▸ Input material:
+--

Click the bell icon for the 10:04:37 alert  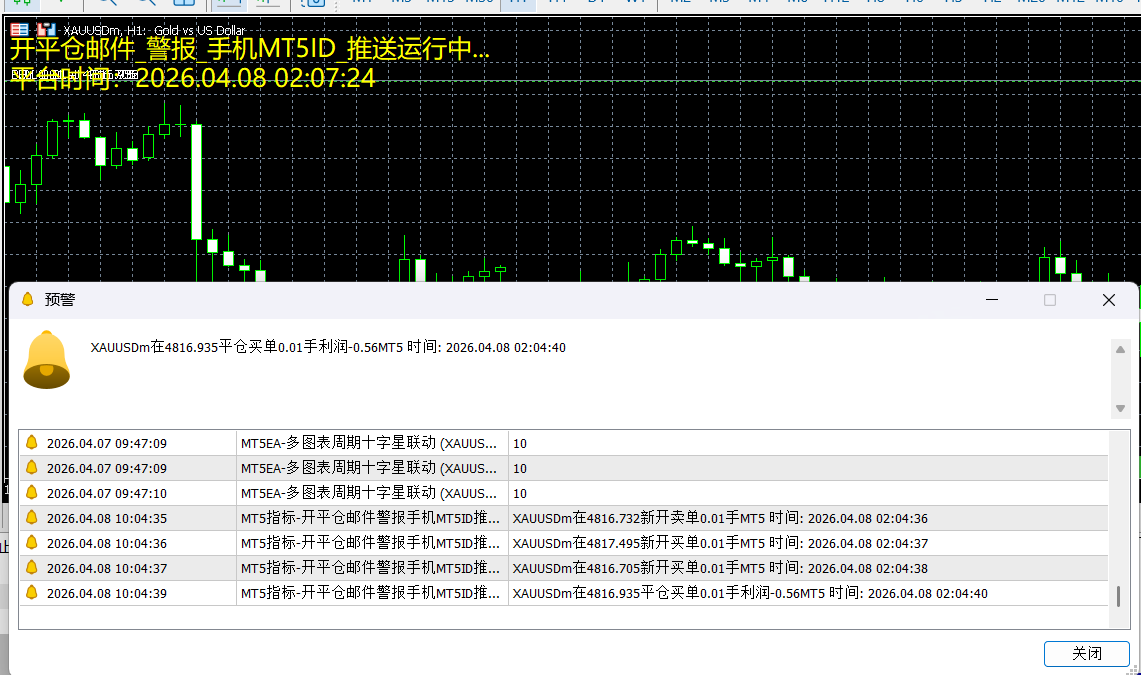(x=31, y=568)
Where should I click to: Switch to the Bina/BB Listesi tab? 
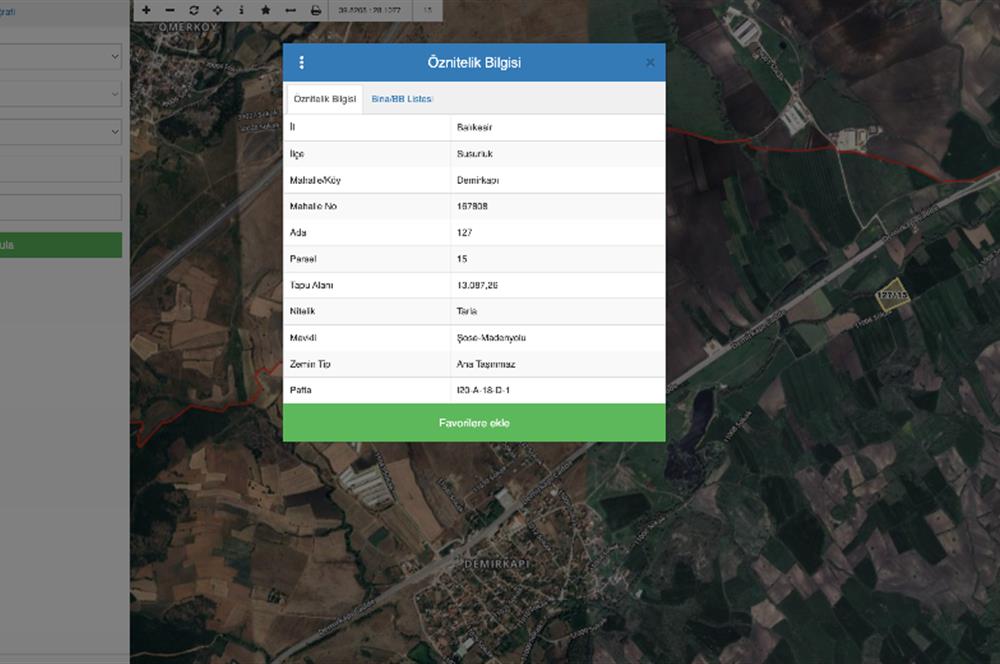402,99
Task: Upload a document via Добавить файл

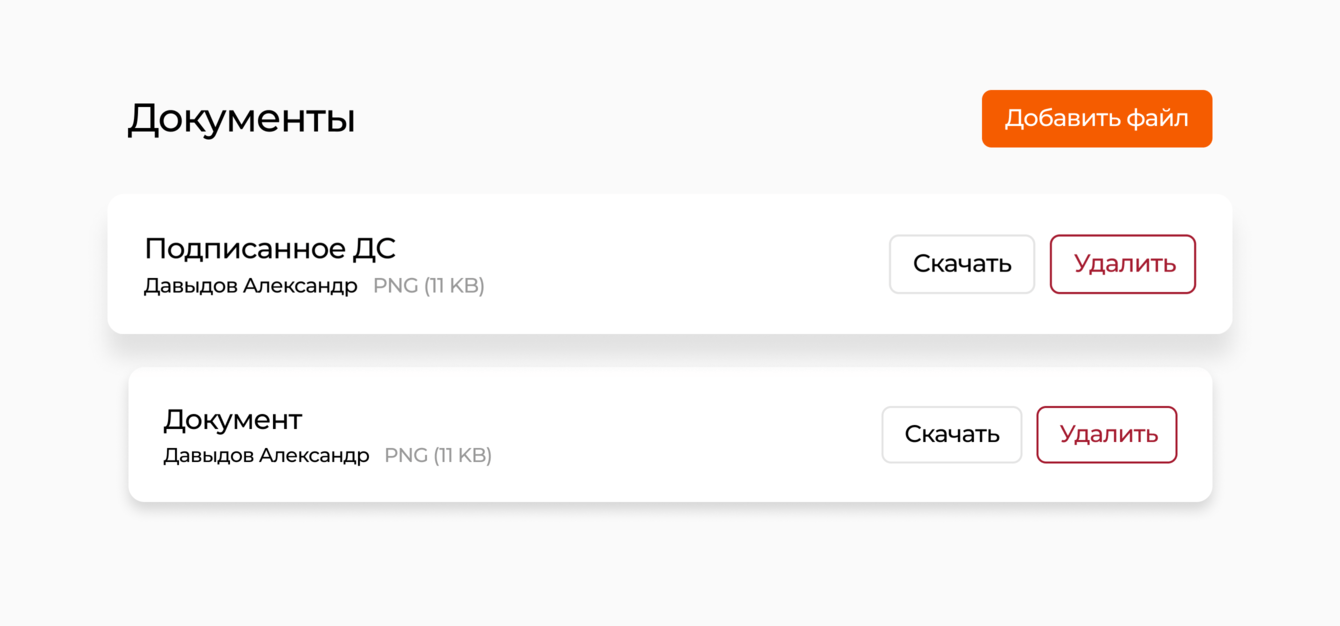Action: point(1096,119)
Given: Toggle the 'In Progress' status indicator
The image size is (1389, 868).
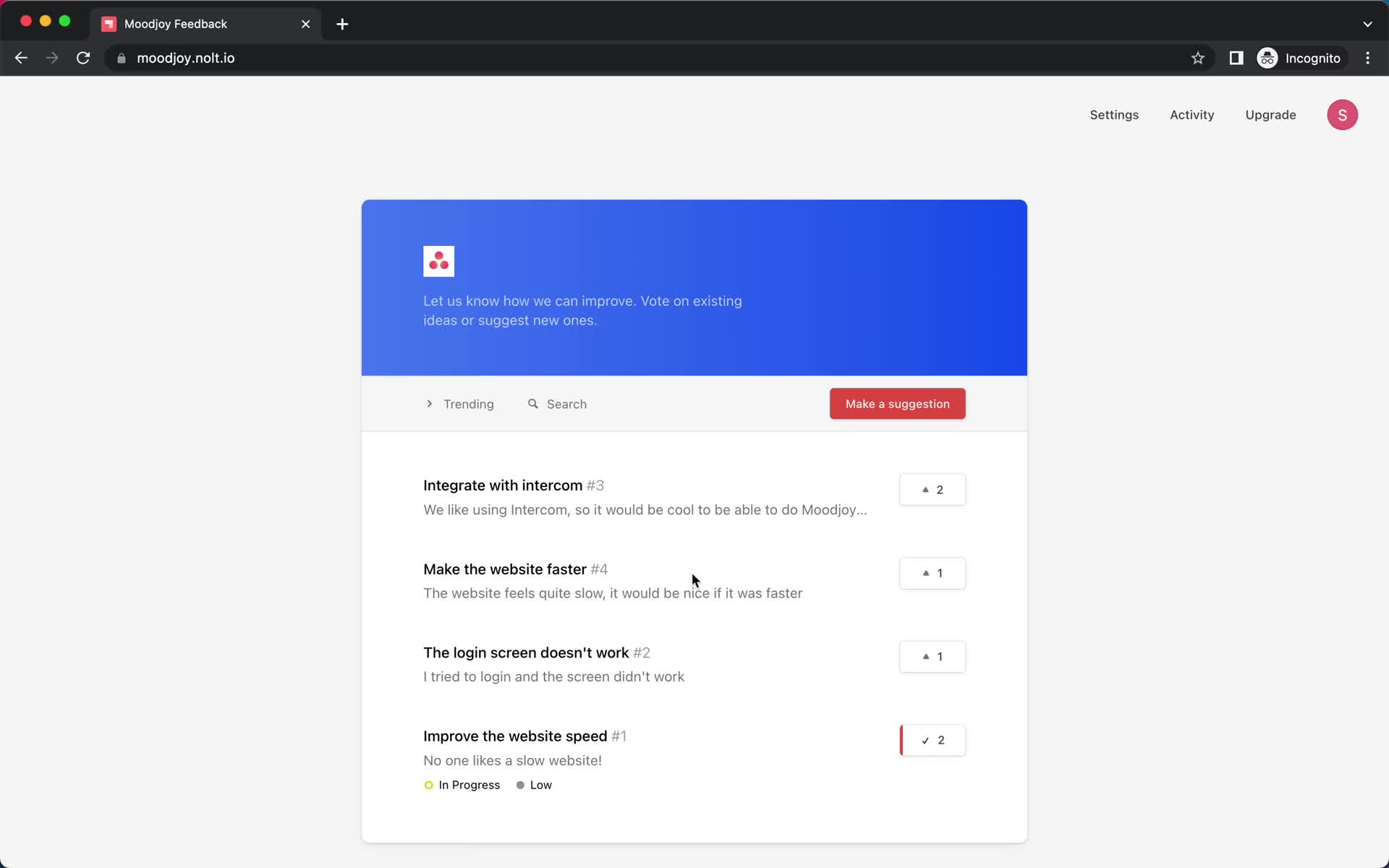Looking at the screenshot, I should (x=461, y=785).
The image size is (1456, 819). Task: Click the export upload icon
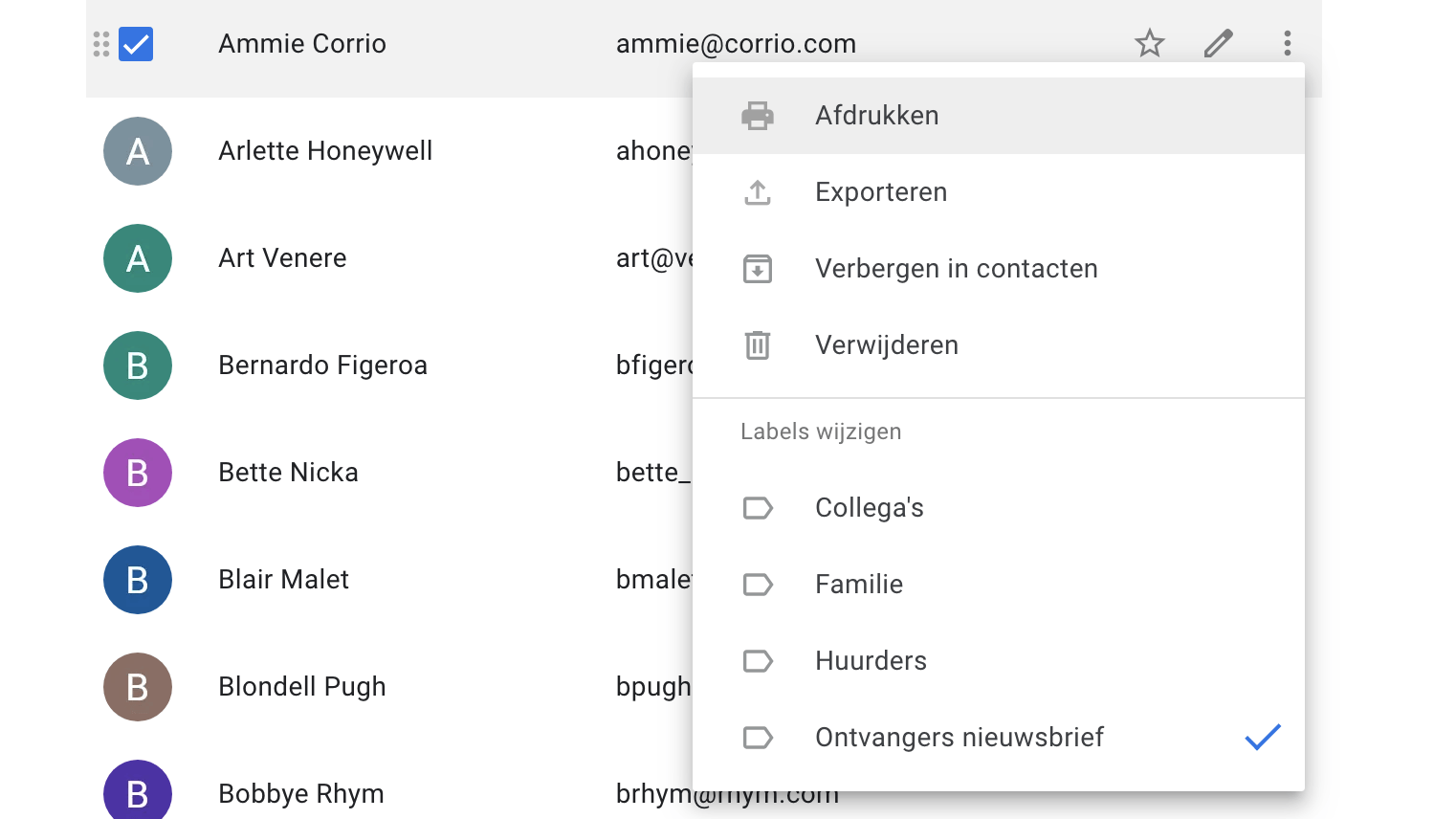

+--

▸ What you have to do:
Copy exactly the lines that run from the line containing "Task: Upload a document via Добавить файл" to the end of the data above, keeping both end lines and leaving out all pictures.

▸ Your response:
Task: Upload a document via Добавить файл

Action: point(1096,119)
Given: Toggle the 'In Progress' status indicator
The image size is (1389, 868).
Looking at the screenshot, I should (x=461, y=785).
The image size is (1456, 819). Task: Click the export upload icon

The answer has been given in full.